Monday, February 22, 2010

Scotland: Number 4



We were on the tour bus for two days and then spent one more day in Edinburgh before hopping onto the Caledonian Sleeper at midnight that took us back to London. The sleeper train was a decently good idea- it was cheaper than other train times and it meant that we got to maximize our time in Scotland while minimizing the amount that we spent on hotels, but it was not the most comfortable sleep I've ever had. Ah well. Anyhow- on our Edinburgh tourist day we goaded the guide at the gate of the castle into taking a pictures with us, walked around the grounds, looked at a tartan mill, wandered through the writers museum, looked at stained glass windows in St. Giles' Cathedral, and were walking down towards the National Museum of Scotland to look at Pictish artifacts when museum walking caught up to us and we needed a break to rest our backs.

Fortunately Edinburgh is full of the best looking, most inviting, and characterful pubs I've ever seen. So we wandered off the main road and ended up in The Royal Oak. Man, were we lucky enough to wander in there. The pub is about the size of my parents' living room. Snug, inviting, and covered in "Best Folk Music Venue" awards. Being such a small place it was easy to get to chatting with the other folk there. Chief among the chatters were Mike- the 6'4" bartender from England and Alan- the bekilted genealogist who is from another branch of Wylder's clan. They had a wee tiff about being racist towards the English in Scotland which was settled quickly with a handshake and another beer.

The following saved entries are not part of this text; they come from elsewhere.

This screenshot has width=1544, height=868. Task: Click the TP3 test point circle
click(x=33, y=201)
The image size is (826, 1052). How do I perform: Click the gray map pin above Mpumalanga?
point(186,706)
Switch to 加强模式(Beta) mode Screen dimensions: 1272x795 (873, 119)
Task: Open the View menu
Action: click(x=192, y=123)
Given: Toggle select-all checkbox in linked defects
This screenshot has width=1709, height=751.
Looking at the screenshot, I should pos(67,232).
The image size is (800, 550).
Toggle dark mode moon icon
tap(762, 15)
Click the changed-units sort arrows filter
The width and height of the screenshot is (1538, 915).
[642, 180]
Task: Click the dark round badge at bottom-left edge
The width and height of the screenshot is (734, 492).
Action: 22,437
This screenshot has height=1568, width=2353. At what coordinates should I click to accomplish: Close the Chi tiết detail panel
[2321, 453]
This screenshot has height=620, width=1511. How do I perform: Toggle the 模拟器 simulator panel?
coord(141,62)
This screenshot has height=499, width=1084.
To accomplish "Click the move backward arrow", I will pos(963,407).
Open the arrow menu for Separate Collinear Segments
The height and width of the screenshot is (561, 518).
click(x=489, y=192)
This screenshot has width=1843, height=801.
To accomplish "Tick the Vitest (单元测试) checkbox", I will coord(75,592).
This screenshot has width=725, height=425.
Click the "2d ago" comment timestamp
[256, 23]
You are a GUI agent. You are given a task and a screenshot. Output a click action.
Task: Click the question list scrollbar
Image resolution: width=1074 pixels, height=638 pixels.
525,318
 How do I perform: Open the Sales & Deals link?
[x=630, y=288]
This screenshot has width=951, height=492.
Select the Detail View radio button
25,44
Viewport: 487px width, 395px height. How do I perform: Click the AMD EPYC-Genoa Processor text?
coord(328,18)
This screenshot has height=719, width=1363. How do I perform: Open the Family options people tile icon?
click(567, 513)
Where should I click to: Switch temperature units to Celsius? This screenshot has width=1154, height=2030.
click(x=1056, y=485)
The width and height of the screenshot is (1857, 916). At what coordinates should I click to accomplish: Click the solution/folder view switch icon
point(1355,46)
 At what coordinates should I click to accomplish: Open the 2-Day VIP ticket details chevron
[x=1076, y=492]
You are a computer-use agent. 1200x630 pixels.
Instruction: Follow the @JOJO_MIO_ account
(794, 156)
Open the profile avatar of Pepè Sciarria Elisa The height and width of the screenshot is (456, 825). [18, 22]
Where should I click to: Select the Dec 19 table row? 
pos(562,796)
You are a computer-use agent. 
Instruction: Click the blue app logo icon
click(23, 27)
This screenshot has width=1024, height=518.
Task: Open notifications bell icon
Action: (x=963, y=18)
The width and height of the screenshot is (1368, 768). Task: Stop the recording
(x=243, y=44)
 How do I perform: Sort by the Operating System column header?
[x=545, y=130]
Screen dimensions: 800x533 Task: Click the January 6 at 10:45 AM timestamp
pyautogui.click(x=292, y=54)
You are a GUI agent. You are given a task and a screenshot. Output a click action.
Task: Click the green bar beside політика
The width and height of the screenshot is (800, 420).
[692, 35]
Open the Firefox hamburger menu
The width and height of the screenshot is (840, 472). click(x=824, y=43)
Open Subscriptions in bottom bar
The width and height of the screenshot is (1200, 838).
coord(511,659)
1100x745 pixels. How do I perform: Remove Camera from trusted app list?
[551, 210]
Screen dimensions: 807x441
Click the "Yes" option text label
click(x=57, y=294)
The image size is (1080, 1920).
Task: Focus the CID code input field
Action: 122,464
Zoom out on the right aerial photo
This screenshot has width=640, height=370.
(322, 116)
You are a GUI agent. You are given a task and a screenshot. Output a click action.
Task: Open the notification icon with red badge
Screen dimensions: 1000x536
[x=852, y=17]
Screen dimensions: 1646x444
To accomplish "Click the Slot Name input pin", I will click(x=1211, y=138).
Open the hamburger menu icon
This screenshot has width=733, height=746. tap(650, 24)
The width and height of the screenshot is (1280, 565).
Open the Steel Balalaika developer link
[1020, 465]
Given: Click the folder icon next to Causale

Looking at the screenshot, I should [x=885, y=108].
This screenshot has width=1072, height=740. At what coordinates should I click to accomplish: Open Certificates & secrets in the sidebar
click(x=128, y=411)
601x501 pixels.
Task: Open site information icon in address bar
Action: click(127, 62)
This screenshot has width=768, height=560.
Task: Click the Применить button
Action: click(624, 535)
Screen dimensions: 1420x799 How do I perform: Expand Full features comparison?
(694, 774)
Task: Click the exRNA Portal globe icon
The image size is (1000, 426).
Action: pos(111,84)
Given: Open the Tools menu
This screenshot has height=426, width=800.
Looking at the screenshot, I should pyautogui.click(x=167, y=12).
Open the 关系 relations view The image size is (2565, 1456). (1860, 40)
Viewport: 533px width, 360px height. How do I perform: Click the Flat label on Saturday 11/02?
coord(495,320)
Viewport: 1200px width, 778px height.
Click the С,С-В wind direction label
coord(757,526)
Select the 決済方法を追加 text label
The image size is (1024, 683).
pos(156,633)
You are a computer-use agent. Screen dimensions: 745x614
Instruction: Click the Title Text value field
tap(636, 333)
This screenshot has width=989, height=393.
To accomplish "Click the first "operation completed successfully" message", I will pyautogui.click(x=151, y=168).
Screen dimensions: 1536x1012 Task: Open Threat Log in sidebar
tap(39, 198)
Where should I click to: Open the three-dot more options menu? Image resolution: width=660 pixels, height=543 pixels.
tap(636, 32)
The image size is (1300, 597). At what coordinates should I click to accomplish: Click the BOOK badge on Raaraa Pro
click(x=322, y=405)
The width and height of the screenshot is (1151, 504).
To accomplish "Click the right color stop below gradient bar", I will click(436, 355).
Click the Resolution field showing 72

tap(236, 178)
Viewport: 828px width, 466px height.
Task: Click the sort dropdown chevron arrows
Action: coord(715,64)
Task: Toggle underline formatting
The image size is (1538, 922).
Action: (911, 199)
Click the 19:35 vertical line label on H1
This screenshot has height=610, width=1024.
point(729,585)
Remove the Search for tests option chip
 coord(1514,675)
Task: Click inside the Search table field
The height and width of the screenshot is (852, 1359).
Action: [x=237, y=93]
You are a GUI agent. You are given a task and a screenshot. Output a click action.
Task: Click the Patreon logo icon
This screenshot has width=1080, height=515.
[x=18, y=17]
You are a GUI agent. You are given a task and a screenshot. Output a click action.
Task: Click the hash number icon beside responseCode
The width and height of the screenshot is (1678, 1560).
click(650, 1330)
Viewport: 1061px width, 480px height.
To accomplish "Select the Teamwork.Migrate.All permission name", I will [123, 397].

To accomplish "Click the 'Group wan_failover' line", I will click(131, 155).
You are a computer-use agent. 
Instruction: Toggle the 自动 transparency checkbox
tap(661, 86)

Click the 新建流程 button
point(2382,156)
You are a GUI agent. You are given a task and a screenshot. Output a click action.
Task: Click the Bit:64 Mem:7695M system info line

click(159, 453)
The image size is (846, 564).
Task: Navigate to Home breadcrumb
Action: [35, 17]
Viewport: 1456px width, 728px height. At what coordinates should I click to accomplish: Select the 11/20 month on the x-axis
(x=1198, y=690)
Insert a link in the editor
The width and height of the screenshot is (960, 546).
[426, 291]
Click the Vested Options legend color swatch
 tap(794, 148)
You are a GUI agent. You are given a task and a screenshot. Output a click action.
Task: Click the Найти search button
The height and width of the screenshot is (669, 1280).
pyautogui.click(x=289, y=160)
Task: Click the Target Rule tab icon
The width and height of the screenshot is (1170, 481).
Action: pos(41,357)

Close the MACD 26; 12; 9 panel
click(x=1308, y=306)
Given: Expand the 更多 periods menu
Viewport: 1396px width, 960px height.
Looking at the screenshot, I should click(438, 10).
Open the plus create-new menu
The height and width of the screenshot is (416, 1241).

Alan told us all about Sarah's clan and the connections between the various branches and then, upon being asked about a plaque we'd seen in St. Giles' called up a friend and reported back that the Bailey's came to Scotland with the Normans and were part of the Lamont clan? Or something like that? (I have to admit, I wasn't totally following his explanation.) We fully intended to come back that evening to listen to whatever music was playing that night, but when we announced our intention Mike jumped in and said that we needed to go two minutes down the road to The Green Mantle where his band was playing that evening. Which is how, that night, I ended up borrowing a bodhran for one song, singing "where have all the flowers gone" along with the rest of the pub, and trying to figure out if I liked the mandolin or the banjo solos better. Thanks, Mike.